(AUFGABE 1): Gib bitte aus den Datensätzen alles von der Zeile mit „What do you see at coordinates (59, 484)“ bis hinunter zur Zeile mit „Describe the element at coordinates (92, 354)“ unverändert aus, beide Zeilen eingeschlossen.

··· TEXTAUSZUG

Selbst der romantische wie sprachliche Anteil stimmt, der nicht auf den typischen Kitsch verzichtet. Die Fähigkeiten des Protagonisten unterstützen diesen Eindruckt nur noch. Auf über zweihundertvierzig Seiten ist es ein Bangen und Hoffen auf einen glücklichen Ausgang und so erwischt sich selbst der wenig emotionale Leser bei der einen oder anderen Träne. Britta Strauss verzichtet darüber hinaus nicht darauf zum Nachdenken über die Natur und den Umgang des Menschen mit selbiger anzuregen. Einzige Mankos sind kürzere Längen, die sich einschleichen (ein bisschen zu wenig Action ist es dann doch, trotz der sich hebenden Spannungskurve) und die wenigen Momente, die manche Dialoge überzogen wirken lassen. Bemüht, amüsant zu sein, schafft die Autorin dennoch immer wieder einen Ausgleich. Letztendlich wünscht man sich mehr und freut sich auf weitere Romane aus dem Hause Strauss.

"Denke daran, dass wir dazu bestimmt sind,
Seelen ins Meer zu locken.
Wer uns liebt, liebt den Tod,
Wer uns begehrt, begehrt seinen eigenen Untergang."

(Seite 5)

······

(AUFGABE 2): Greif die Rezension zum Roman von Britta Strauss dort auf, wo sie endet, und schreib sie weiter.

··· ANGEZEIGTE DATEN

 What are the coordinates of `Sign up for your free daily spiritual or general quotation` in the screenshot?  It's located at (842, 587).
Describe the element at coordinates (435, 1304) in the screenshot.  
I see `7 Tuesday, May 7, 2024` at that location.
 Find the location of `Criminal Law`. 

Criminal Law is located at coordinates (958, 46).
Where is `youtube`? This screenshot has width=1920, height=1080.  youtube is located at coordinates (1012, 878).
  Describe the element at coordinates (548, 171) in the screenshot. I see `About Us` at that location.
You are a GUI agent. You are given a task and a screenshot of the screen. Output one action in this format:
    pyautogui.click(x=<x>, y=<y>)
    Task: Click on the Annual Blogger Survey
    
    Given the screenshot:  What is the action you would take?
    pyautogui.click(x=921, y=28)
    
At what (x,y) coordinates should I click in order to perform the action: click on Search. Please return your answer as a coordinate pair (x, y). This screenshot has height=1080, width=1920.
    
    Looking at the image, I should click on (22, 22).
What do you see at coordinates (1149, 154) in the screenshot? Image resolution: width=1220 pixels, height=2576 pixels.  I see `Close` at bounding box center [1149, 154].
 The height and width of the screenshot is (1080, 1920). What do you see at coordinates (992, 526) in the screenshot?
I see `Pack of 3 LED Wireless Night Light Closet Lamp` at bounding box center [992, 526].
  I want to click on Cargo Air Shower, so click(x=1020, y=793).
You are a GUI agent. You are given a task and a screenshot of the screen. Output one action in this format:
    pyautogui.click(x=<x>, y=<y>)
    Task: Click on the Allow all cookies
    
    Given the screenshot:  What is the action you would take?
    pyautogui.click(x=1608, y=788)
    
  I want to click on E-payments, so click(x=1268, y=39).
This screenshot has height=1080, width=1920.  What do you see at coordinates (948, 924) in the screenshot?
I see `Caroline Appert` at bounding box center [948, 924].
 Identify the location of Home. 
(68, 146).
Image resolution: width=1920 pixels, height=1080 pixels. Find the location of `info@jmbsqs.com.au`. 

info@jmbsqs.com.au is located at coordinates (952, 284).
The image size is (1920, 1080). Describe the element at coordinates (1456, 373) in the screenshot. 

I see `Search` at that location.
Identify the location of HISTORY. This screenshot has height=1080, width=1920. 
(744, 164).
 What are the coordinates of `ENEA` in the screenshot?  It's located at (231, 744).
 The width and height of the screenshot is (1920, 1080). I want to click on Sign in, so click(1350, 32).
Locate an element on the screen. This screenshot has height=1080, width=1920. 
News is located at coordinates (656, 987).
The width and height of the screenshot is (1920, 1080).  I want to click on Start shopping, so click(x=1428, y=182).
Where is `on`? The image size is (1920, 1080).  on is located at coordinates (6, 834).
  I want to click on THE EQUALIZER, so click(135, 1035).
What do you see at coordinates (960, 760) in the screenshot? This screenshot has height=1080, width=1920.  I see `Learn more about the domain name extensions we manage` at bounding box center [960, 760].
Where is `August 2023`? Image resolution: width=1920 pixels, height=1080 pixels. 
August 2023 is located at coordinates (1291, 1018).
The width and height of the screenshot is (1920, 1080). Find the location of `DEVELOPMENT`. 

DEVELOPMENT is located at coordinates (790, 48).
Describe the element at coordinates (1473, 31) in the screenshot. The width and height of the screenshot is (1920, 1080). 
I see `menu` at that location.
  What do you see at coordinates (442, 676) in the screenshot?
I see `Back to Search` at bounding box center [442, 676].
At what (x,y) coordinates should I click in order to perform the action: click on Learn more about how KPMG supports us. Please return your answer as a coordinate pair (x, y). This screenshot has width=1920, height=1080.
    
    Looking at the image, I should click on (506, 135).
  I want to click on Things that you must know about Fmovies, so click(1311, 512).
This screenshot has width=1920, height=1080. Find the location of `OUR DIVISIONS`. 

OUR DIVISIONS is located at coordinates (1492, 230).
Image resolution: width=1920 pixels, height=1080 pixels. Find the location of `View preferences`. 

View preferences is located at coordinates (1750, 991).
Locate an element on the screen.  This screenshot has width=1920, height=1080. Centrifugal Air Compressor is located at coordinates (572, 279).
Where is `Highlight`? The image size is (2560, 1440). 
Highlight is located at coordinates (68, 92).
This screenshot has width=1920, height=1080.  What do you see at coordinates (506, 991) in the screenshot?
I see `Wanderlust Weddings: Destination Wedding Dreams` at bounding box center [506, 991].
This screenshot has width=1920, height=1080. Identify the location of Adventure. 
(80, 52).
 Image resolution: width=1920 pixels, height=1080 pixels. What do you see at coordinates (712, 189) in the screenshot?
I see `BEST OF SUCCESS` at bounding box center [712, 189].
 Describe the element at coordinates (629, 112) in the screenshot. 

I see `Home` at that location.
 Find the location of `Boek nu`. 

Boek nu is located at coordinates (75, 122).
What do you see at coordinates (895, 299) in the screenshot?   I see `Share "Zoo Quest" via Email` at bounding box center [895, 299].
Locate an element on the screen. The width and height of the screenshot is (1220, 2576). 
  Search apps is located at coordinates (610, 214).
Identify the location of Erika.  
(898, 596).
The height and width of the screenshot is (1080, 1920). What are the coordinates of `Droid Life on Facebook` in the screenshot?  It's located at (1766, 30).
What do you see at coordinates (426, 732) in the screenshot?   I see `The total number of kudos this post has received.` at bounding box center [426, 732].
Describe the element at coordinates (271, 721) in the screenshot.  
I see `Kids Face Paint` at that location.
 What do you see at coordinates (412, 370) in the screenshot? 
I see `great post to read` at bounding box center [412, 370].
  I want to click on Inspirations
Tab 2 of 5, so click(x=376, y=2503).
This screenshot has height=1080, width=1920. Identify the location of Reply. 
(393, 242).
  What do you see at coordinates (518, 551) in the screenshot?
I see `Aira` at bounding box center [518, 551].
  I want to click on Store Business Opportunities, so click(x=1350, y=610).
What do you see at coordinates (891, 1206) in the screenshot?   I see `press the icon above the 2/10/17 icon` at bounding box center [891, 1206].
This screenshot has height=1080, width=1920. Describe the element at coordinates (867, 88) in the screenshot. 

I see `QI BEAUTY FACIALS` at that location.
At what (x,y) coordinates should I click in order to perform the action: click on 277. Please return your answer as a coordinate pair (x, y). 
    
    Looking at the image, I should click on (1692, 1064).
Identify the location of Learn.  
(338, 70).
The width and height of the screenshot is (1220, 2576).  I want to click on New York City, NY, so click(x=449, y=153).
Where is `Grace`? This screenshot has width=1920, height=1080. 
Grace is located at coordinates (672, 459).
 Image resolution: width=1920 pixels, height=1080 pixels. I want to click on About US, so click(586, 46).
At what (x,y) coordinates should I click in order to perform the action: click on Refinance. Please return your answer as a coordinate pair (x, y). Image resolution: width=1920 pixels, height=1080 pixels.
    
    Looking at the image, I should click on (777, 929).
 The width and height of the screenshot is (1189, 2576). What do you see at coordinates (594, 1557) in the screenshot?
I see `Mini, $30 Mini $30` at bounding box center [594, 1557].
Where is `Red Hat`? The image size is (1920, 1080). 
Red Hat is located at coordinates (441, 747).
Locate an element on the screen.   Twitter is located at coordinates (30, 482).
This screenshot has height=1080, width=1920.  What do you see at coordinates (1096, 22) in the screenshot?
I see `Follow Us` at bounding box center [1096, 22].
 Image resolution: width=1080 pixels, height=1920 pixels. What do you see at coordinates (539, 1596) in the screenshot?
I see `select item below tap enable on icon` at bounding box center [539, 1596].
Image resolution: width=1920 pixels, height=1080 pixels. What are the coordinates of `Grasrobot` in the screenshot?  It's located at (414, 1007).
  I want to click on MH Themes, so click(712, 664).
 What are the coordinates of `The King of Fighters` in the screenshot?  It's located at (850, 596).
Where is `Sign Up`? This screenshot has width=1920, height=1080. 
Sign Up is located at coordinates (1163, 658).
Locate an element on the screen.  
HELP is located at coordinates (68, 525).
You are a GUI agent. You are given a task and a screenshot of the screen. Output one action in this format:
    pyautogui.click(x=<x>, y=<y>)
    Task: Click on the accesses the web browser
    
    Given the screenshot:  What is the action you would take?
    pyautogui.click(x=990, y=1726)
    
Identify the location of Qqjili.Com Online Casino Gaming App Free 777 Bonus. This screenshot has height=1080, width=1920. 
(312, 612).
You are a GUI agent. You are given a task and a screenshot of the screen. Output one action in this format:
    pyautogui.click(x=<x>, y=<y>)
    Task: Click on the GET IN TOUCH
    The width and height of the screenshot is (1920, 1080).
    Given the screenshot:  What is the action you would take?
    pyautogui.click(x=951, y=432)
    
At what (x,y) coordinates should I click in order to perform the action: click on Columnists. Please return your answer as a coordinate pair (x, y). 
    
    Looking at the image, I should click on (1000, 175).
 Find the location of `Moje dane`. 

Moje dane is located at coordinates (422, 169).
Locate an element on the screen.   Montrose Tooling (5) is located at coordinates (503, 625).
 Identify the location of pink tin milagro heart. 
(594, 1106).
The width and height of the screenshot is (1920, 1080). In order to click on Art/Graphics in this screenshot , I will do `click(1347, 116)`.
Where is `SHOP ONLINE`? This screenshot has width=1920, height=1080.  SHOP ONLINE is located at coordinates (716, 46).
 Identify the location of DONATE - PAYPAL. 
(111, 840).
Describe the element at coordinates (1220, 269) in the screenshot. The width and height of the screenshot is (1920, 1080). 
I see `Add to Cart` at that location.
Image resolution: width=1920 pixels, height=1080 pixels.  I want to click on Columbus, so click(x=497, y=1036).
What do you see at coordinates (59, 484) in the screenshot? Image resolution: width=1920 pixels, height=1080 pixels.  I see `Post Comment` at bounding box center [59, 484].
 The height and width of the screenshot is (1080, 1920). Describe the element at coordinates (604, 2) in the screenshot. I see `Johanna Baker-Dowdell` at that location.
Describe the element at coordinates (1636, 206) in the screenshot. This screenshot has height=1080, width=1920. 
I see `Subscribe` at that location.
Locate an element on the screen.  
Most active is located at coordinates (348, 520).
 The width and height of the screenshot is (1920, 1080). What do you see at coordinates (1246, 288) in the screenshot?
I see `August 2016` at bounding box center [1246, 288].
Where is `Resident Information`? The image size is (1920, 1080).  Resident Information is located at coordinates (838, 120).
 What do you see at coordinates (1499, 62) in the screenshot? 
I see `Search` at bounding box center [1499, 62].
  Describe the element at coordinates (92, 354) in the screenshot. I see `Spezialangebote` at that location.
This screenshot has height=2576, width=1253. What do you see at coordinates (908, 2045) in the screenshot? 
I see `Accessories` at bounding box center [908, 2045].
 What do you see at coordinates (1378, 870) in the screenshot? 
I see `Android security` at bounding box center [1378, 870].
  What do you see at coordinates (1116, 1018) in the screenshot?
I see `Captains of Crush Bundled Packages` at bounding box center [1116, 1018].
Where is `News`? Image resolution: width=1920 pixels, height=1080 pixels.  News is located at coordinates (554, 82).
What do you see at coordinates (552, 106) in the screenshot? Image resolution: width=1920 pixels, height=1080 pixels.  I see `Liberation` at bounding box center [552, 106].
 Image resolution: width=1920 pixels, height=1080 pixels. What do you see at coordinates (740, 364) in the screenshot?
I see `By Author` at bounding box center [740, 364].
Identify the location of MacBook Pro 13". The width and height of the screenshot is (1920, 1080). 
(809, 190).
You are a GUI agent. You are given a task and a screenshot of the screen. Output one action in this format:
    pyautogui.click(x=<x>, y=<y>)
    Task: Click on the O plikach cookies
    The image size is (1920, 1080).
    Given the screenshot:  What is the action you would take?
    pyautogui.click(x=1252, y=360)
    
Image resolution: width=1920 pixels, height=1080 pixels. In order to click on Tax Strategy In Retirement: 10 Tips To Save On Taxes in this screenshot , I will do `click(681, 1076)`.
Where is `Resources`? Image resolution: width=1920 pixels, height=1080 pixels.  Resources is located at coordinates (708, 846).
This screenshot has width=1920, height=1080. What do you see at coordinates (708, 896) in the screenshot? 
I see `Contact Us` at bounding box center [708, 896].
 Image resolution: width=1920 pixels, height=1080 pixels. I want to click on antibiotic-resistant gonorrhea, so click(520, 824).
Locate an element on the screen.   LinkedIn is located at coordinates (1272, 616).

······

(LÖSUNG 1):
What do you see at coordinates (59, 484) in the screenshot? Image resolution: width=1920 pixels, height=1080 pixels.  I see `Post Comment` at bounding box center [59, 484].
 The height and width of the screenshot is (1080, 1920). Describe the element at coordinates (604, 2) in the screenshot. I see `Johanna Baker-Dowdell` at that location.
Describe the element at coordinates (1636, 206) in the screenshot. This screenshot has height=1080, width=1920. 
I see `Subscribe` at that location.
Locate an element on the screen.  
Most active is located at coordinates (348, 520).
 The width and height of the screenshot is (1920, 1080). What do you see at coordinates (1246, 288) in the screenshot?
I see `August 2016` at bounding box center [1246, 288].
Where is `Resident Information`? The image size is (1920, 1080).  Resident Information is located at coordinates (838, 120).
 What do you see at coordinates (1499, 62) in the screenshot? 
I see `Search` at bounding box center [1499, 62].
  Describe the element at coordinates (92, 354) in the screenshot. I see `Spezialangebote` at that location.

(LÖSUNG 2):
Fazit

„Meeresblau“ von Britta Strauss ist ein wunderbarer, sehr emotionaler Roman, der den Leser auf den Grund des Meeres entführt und es schafft, Legende mit Wissenschaft zu vereinen. Sympathische Charaktere, ausgereifte, innere Konflikte und eine Liebe über alle Grenzen hinaus runden dieses durchdachte Gesamtpacket facettenreich ab. So viel Liebe zum geschriebenen Wort darf man selten genießen. Für besinnliche Leser, ohne großen Hunger nach Action sehr zu empfehlen.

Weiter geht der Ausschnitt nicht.